Facebook (NASDAQ:FB) makes both my high-conviction list and also my Top Spec list. I certainly believe the stock will retake the $38 IPO level, and that would be a strong performance in the mid 30s percent range, which could get it onto my Top Spec list. However, I don't see the stock stopping in the $33-38 area where many analysts see it. Frankly, I see the stock getting to 50% of total revenues being mobility-based by the end of 2013 (and likely earlier); to me, that means the stock should be closer to $50 than that $38 IPO price. Therefore, a near 100% move should be enough to get FB on both lists.
Research In Motion
This stock-beleaguered, maligned, and, well, I could use just about any "ugly" adjective here-to me looks poised to have a big year. While many (including me) feel that the BlackBerry 10 platform launch will be a make-or-break issue for the stock, I think many are overlooking something very important: how Research In Motion (NASDAQ:RIMM) reported the last two quarters.

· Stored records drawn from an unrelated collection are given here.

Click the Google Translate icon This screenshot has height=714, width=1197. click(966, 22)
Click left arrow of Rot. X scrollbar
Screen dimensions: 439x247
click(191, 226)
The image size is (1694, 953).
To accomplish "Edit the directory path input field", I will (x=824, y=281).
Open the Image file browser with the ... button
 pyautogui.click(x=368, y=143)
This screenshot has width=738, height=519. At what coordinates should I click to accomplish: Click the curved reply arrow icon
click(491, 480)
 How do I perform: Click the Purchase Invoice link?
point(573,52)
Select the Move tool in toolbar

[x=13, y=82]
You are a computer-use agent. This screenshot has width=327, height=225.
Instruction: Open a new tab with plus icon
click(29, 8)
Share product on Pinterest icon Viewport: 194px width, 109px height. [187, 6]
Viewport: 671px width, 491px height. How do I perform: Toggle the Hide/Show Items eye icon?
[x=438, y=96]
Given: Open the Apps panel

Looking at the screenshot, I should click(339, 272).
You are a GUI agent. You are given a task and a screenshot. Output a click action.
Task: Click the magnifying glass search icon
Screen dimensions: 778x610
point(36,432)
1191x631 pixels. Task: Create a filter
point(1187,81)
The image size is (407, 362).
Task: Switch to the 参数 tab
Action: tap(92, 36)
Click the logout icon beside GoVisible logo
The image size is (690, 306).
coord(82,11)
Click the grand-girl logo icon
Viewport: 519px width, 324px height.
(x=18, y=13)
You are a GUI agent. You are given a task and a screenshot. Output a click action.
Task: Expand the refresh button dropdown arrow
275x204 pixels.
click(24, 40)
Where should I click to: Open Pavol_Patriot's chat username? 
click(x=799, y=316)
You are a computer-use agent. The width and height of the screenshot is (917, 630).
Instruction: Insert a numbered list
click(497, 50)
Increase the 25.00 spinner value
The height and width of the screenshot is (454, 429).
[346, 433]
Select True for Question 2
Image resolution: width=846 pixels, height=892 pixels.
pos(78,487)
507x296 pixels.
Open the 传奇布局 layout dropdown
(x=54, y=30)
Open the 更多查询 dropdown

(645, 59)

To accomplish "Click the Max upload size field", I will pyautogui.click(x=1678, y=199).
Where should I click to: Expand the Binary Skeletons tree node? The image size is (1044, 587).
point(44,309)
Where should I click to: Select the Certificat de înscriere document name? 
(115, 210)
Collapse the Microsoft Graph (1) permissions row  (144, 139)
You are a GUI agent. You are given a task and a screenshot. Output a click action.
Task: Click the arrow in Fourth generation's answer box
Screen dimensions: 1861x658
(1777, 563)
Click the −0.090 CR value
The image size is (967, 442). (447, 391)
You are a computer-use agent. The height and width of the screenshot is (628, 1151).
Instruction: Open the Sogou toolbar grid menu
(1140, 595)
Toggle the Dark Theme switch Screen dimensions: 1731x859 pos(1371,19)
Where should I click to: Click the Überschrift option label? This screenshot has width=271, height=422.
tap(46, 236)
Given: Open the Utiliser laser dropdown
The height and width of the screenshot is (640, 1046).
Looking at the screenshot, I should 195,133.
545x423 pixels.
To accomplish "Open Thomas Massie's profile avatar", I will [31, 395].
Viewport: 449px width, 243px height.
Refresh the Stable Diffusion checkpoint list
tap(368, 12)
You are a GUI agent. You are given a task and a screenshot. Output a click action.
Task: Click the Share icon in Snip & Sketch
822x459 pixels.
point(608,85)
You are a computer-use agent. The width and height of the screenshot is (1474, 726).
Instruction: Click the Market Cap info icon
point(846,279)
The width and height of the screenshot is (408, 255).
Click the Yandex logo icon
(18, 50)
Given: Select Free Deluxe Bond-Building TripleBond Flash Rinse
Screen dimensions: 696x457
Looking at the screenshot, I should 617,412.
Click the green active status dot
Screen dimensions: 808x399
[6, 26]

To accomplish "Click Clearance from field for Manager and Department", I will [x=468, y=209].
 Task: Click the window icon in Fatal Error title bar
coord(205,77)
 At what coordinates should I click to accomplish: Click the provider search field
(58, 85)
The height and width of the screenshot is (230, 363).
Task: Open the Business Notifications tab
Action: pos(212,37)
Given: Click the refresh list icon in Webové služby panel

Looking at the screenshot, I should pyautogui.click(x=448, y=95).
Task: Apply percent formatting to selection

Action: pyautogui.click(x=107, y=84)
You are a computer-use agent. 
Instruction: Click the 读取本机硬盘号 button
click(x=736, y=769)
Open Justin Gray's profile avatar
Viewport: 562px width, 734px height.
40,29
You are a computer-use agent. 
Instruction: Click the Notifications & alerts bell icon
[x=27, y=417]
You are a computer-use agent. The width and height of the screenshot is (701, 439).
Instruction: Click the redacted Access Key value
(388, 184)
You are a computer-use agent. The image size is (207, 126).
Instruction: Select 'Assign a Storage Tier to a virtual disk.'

The low for the stock was put in two quarters ago on a better-than-expected report. The most recent report was frankly stunning in how good it was relative to expectations. Yes, the stock got hammered, but that doesn't mean that reaction was correct. The simple fact is that RIM generated $900 million in cash in two quarters, and these were very tough operations quarters. Just think what the company can report if it sells two or three million BlackBerry 10 devices in a quarter, or four to six million devices, or even six to eight million devices. The average selling prices (ASPs) for the new devices will be much higher than current RIM phones.
Lastly, as I've said previously, Research In Motion is not going to lose all its service revenues! My bet right now is that service revenues won't even drop by 35%. But if they do, and that sells them an additional one to two million BlackBerry 10 units per quarter, than that is probably a good short-term move by the company. And if the platform takes off and becomes a "very strong enterprise security" product again, RIM will be able to increase the service revenues in the future.
Long term, I still feel Research In Motion is challenged, and I also feel that the company should certainly make an Android handset that rides on its network. I stand by my prior views that if this happens, the stock will be in the $30 range, if not higher. I also do not think RIM can compete strongly in the consumer market against Android and iOS in the long term. But for the stock to work into the $24-30 range, it doesn't need consumer market share. It just needs to hold current subs and slowly regain some of that lost enterprise share.
Again, the breakeven for RIM on BlackBerry 10 is in the 15-16 million unit mark by my numbers (18 million by Wall Street numbers), and I see the company getting those sales within three full quarters versus a full year. If the company does it in fewer than three full quarters, then analyst projected EPS numbers of -$.53 will be off by as much as $1.50-2.00.
Bottom line: RIM makes my Top Spec list but not my Top Tech list, as I still don't view the stock as a strong long-term investment. If RIM were to make an Android handset, I would instantly list it as a small core investment. Other factors that could also move my long-term investment thesis on the stock would be proven share gains in the enterprise and increasing net cash closer to the $4 billion area.